Cinderblock

Disclaimer

The pgtap suite proves the patterns shipped in this template. It does not prove your fork is secure if you modified the policies.

Cinderblock's test suite asserts a specific surface: every policy under the public schema honors the tenant boundary, every app_private.*helper is hardened, every audit invariant holds, the seat trigger fires when expected. If you change any of those — even "just renaming a column" — the guarantee is your fork's responsibility, not the template's.

What the tests prove

  • A user with no membership in workspace X cannot read, create, update, or delete rows belonging to X — under SELECT, joins, UNION, CTEs, subqueries, and aggregate queries.
  • Append-only audit (no UPDATE or DELETE grant exists for authenticated).
  • Search-path attack denied (helpers have set search_path = '').
  • Past-due-beyond-grace and canceled workspaces are read-only (workspace_is_writable gates inserts/updates).
  • Insert-first Stripe webhook idempotency (duplicate event_id returns 0 rows from RETURNING).

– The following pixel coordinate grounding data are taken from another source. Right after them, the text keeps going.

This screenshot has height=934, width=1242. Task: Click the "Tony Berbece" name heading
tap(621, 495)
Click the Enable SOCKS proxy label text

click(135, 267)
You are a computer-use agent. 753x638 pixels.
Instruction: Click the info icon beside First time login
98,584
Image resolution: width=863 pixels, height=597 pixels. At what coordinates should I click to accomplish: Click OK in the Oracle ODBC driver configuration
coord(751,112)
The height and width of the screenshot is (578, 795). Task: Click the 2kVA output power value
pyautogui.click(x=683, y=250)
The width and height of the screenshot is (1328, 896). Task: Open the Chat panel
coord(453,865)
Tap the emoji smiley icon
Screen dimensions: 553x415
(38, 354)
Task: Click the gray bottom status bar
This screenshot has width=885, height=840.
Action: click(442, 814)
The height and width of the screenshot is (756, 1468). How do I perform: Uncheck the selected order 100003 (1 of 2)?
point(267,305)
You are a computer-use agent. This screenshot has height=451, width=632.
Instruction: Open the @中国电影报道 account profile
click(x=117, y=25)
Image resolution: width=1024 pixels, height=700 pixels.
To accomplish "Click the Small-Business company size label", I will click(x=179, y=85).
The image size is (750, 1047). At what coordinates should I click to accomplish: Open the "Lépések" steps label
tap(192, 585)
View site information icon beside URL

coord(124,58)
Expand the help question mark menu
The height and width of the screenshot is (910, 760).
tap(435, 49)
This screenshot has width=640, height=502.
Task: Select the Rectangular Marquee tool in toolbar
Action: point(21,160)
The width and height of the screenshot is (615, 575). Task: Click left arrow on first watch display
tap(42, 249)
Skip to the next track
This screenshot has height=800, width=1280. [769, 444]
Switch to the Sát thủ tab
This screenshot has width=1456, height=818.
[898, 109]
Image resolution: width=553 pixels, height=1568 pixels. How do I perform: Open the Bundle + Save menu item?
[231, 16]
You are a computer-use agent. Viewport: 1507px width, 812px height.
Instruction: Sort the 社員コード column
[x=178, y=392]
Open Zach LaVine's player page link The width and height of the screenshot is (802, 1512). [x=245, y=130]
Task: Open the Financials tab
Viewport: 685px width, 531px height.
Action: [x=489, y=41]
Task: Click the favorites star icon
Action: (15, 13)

What the tests do NOT prove

  • Your fork's policies are correct after modification. Extend the tests when you modify a policy.
  • Anything about your hosting environment (TLS termination, DDoS mitigation, secret leakage via logging, etc).
  • Cinderblock is not a substitute for a third-party security audit. Use the pgtap suite as a structural floor; layer audits, penetration tests, and ongoing reviews on top for production.

Compliance

See Compliance posture for SOC2 / GDPR framing. Short version: Cinderblock ships the technical controls (audit log, impersonation tracing, MFA enforcement, retention) that make a compliance posture defensible, not the attestation itself.